Having read the records, set them all down exactly as they appear.

INFORMATION GIVEN:
=== Section Start ===

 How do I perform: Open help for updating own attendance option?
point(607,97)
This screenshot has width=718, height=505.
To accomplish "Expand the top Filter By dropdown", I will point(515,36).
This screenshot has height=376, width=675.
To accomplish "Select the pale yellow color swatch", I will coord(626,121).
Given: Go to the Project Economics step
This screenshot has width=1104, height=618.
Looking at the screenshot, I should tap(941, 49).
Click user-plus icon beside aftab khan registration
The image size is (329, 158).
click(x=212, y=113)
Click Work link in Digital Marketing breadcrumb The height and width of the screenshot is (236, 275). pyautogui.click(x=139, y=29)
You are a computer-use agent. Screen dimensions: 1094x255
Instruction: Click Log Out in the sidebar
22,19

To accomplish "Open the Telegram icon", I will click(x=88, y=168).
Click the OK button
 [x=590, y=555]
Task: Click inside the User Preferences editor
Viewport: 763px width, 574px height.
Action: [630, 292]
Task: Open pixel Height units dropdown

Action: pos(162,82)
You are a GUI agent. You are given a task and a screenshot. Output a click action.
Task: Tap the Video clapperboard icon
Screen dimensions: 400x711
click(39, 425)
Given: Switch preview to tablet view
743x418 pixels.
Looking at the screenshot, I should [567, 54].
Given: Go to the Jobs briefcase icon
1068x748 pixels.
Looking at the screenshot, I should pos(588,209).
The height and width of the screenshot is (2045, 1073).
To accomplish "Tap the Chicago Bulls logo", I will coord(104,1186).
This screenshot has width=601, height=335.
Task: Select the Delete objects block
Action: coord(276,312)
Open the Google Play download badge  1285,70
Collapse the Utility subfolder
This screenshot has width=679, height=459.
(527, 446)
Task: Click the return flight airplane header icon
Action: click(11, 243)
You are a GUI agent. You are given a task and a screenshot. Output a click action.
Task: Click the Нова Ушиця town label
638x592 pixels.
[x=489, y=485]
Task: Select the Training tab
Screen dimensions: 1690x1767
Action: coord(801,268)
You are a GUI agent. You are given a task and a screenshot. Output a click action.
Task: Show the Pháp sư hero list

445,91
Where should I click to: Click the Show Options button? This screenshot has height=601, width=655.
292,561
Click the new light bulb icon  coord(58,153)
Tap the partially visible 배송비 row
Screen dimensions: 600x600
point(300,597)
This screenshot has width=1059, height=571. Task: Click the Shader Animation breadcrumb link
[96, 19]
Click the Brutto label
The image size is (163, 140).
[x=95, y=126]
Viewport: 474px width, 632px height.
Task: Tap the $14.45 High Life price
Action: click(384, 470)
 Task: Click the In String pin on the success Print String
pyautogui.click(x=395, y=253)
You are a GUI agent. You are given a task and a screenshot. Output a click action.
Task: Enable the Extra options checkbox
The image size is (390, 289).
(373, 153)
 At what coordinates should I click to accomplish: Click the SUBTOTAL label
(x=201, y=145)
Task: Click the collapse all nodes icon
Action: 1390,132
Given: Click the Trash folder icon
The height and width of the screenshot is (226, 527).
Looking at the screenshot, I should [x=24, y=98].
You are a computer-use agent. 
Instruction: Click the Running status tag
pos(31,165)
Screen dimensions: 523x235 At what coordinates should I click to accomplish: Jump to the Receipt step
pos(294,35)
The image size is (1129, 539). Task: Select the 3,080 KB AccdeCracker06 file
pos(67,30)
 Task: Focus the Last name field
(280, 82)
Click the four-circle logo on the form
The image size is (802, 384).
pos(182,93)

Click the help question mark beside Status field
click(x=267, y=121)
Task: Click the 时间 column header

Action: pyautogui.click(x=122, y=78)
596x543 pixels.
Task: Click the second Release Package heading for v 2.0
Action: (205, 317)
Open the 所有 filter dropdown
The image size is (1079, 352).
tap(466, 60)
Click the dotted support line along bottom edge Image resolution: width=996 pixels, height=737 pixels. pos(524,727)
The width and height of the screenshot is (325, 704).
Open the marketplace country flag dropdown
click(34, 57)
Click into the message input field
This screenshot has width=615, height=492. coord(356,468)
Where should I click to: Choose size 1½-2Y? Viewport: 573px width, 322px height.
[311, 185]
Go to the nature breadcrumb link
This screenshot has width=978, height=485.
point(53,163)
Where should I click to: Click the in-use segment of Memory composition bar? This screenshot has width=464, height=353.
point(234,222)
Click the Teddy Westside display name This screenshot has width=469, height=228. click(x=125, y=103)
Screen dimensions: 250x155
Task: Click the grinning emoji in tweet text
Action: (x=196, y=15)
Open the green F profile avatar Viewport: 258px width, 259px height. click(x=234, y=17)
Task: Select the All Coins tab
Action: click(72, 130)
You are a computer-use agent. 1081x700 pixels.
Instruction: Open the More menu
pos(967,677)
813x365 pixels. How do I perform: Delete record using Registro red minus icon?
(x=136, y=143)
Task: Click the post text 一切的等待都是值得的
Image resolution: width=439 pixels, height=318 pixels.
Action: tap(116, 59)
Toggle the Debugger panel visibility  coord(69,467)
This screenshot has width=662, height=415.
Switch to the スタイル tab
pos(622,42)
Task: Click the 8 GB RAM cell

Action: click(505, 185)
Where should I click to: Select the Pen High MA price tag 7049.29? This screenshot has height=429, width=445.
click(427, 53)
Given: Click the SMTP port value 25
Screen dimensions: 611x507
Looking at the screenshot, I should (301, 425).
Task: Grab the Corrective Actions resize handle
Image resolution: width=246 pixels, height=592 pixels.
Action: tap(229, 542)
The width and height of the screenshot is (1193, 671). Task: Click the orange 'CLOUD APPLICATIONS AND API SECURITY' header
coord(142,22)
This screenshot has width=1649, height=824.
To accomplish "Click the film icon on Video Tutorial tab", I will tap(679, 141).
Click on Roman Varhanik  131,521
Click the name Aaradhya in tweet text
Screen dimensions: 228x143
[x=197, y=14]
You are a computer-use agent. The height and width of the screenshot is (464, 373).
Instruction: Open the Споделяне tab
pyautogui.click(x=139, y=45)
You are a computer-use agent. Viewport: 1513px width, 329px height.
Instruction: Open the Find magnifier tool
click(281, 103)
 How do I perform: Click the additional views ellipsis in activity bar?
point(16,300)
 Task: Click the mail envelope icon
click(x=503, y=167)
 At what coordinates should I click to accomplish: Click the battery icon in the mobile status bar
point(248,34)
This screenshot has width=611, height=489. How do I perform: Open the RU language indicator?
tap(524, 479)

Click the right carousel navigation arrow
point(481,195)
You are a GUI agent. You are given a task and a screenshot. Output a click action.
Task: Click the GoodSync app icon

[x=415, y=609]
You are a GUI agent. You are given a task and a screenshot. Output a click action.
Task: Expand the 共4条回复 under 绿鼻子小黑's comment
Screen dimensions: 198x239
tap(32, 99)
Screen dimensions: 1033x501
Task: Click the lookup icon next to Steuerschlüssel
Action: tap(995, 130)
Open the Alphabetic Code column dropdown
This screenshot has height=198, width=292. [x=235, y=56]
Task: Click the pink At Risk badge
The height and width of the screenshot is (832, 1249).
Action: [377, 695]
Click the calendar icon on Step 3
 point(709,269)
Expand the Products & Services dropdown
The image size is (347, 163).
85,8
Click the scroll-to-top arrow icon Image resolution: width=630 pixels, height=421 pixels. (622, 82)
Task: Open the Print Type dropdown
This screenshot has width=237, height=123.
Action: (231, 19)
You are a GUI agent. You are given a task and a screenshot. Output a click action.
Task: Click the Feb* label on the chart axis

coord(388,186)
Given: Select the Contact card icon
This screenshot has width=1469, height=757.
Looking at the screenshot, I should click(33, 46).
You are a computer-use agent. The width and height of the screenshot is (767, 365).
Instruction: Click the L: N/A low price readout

=== Section End ===

RESULT OF THE EXERCISE:
 How do I perform: Open help for updating own attendance option?
point(607,97)
This screenshot has width=718, height=505.
To accomplish "Expand the top Filter By dropdown", I will point(515,36).
This screenshot has height=376, width=675.
To accomplish "Select the pale yellow color swatch", I will coord(626,121).
Given: Go to the Project Economics step
This screenshot has width=1104, height=618.
Looking at the screenshot, I should tap(941, 49).
Click user-plus icon beside aftab khan registration
The image size is (329, 158).
click(x=212, y=113)
Click Work link in Digital Marketing breadcrumb The height and width of the screenshot is (236, 275). pyautogui.click(x=139, y=29)
You are a computer-use agent. Screen dimensions: 1094x255
Instruction: Click Log Out in the sidebar
22,19

To accomplish "Open the Telegram icon", I will click(x=88, y=168).
Click the OK button
 [x=590, y=555]
Task: Click inside the User Preferences editor
Viewport: 763px width, 574px height.
Action: [630, 292]
Task: Open pixel Height units dropdown

Action: pos(162,82)
You are a GUI agent. You are given a task and a screenshot. Output a click action.
Task: Tap the Video clapperboard icon
Screen dimensions: 400x711
click(39, 425)
Given: Switch preview to tablet view
743x418 pixels.
Looking at the screenshot, I should [567, 54].
Given: Go to the Jobs briefcase icon
1068x748 pixels.
Looking at the screenshot, I should pos(588,209).
The height and width of the screenshot is (2045, 1073).
To accomplish "Tap the Chicago Bulls logo", I will coord(104,1186).
This screenshot has width=601, height=335.
Task: Select the Delete objects block
Action: coord(276,312)
Open the Google Play download badge  1285,70
Collapse the Utility subfolder
This screenshot has width=679, height=459.
(527, 446)
Task: Click the return flight airplane header icon
Action: click(11, 243)
You are a GUI agent. You are given a task and a screenshot. Output a click action.
Task: Click the Нова Ушиця town label
638x592 pixels.
[x=489, y=485]
Task: Select the Training tab
Screen dimensions: 1690x1767
Action: coord(801,268)
You are a GUI agent. You are given a task and a screenshot. Output a click action.
Task: Show the Pháp sư hero list

445,91
Where should I click to: Click the Show Options button? This screenshot has height=601, width=655.
292,561
Click the new light bulb icon  coord(58,153)
Tap the partially visible 배송비 row
Screen dimensions: 600x600
point(300,597)
This screenshot has width=1059, height=571. Task: Click the Shader Animation breadcrumb link
[96, 19]
Click the Brutto label
The image size is (163, 140).
[x=95, y=126]
Viewport: 474px width, 632px height.
Task: Tap the $14.45 High Life price
Action: click(384, 470)
 Task: Click the In String pin on the success Print String
pyautogui.click(x=395, y=253)
You are a GUI agent. You are given a task and a screenshot. Output a click action.
Task: Enable the Extra options checkbox
The image size is (390, 289).
(373, 153)
 At what coordinates should I click to accomplish: Click the SUBTOTAL label
(x=201, y=145)
Task: Click the collapse all nodes icon
Action: 1390,132
Given: Click the Trash folder icon
The height and width of the screenshot is (226, 527).
Looking at the screenshot, I should [x=24, y=98].
You are a computer-use agent. 
Instruction: Click the Running status tag
pos(31,165)
Screen dimensions: 523x235 At what coordinates should I click to accomplish: Jump to the Receipt step
pos(294,35)
The image size is (1129, 539). Task: Select the 3,080 KB AccdeCracker06 file
pos(67,30)
 Task: Focus the Last name field
(280, 82)
Click the four-circle logo on the form
The image size is (802, 384).
pos(182,93)

Click the help question mark beside Status field
click(x=267, y=121)
Task: Click the 时间 column header

Action: pyautogui.click(x=122, y=78)
596x543 pixels.
Task: Click the second Release Package heading for v 2.0
Action: (205, 317)
Open the 所有 filter dropdown
The image size is (1079, 352).
tap(466, 60)
Click the dotted support line along bottom edge Image resolution: width=996 pixels, height=737 pixels. pos(524,727)
The width and height of the screenshot is (325, 704).
Open the marketplace country flag dropdown
click(34, 57)
Click into the message input field
This screenshot has width=615, height=492. coord(356,468)
Where should I click to: Choose size 1½-2Y? Viewport: 573px width, 322px height.
[311, 185]
Go to the nature breadcrumb link
This screenshot has width=978, height=485.
point(53,163)
Where should I click to: Click the in-use segment of Memory composition bar? This screenshot has width=464, height=353.
point(234,222)
Click the Teddy Westside display name This screenshot has width=469, height=228. click(x=125, y=103)
Screen dimensions: 250x155
Task: Click the grinning emoji in tweet text
Action: (x=196, y=15)
Open the green F profile avatar Viewport: 258px width, 259px height. click(x=234, y=17)
Task: Select the All Coins tab
Action: click(72, 130)
You are a computer-use agent. 1081x700 pixels.
Instruction: Open the More menu
pos(967,677)
813x365 pixels. How do I perform: Delete record using Registro red minus icon?
(x=136, y=143)
Task: Click the post text 一切的等待都是值得的
Image resolution: width=439 pixels, height=318 pixels.
Action: tap(116, 59)
Toggle the Debugger panel visibility  coord(69,467)
This screenshot has width=662, height=415.
Switch to the スタイル tab
pos(622,42)
Task: Click the 8 GB RAM cell

Action: click(505, 185)
Where should I click to: Select the Pen High MA price tag 7049.29? This screenshot has height=429, width=445.
click(427, 53)
Given: Click the SMTP port value 25
Screen dimensions: 611x507
Looking at the screenshot, I should (301, 425).
Task: Grab the Corrective Actions resize handle
Image resolution: width=246 pixels, height=592 pixels.
Action: tap(229, 542)
The width and height of the screenshot is (1193, 671). Task: Click the orange 'CLOUD APPLICATIONS AND API SECURITY' header
coord(142,22)
This screenshot has width=1649, height=824.
To accomplish "Click the film icon on Video Tutorial tab", I will tap(679, 141).
Click on Roman Varhanik  131,521
Click the name Aaradhya in tweet text
Screen dimensions: 228x143
[x=197, y=14]
You are a computer-use agent. The height and width of the screenshot is (464, 373).
Instruction: Open the Споделяне tab
pyautogui.click(x=139, y=45)
You are a computer-use agent. Viewport: 1513px width, 329px height.
Instruction: Open the Find magnifier tool
click(281, 103)
 How do I perform: Click the additional views ellipsis in activity bar?
point(16,300)
 Task: Click the mail envelope icon
click(x=503, y=167)
 At what coordinates should I click to accomplish: Click the battery icon in the mobile status bar
point(248,34)
This screenshot has width=611, height=489. How do I perform: Open the RU language indicator?
tap(524, 479)

Click the right carousel navigation arrow
point(481,195)
You are a GUI agent. You are given a task and a screenshot. Output a click action.
Task: Click the GoodSync app icon

[x=415, y=609]
You are a GUI agent. You are given a task and a screenshot. Output a click action.
Task: Expand the 共4条回复 under 绿鼻子小黑's comment
Screen dimensions: 198x239
tap(32, 99)
Screen dimensions: 1033x501
Task: Click the lookup icon next to Steuerschlüssel
Action: tap(995, 130)
Open the Alphabetic Code column dropdown
This screenshot has height=198, width=292. [x=235, y=56]
Task: Click the pink At Risk badge
The height and width of the screenshot is (832, 1249).
Action: [377, 695]
Click the calendar icon on Step 3
 point(709,269)
Expand the Products & Services dropdown
The image size is (347, 163).
85,8
Click the scroll-to-top arrow icon Image resolution: width=630 pixels, height=421 pixels. (622, 82)
Task: Open the Print Type dropdown
This screenshot has width=237, height=123.
Action: (231, 19)
You are a GUI agent. You are given a task and a screenshot. Output a click action.
Task: Click the Feb* label on the chart axis

coord(388,186)
Given: Select the Contact card icon
This screenshot has width=1469, height=757.
Looking at the screenshot, I should click(33, 46).
You are a computer-use agent. The width and height of the screenshot is (767, 365).
Instruction: Click the L: N/A low price readout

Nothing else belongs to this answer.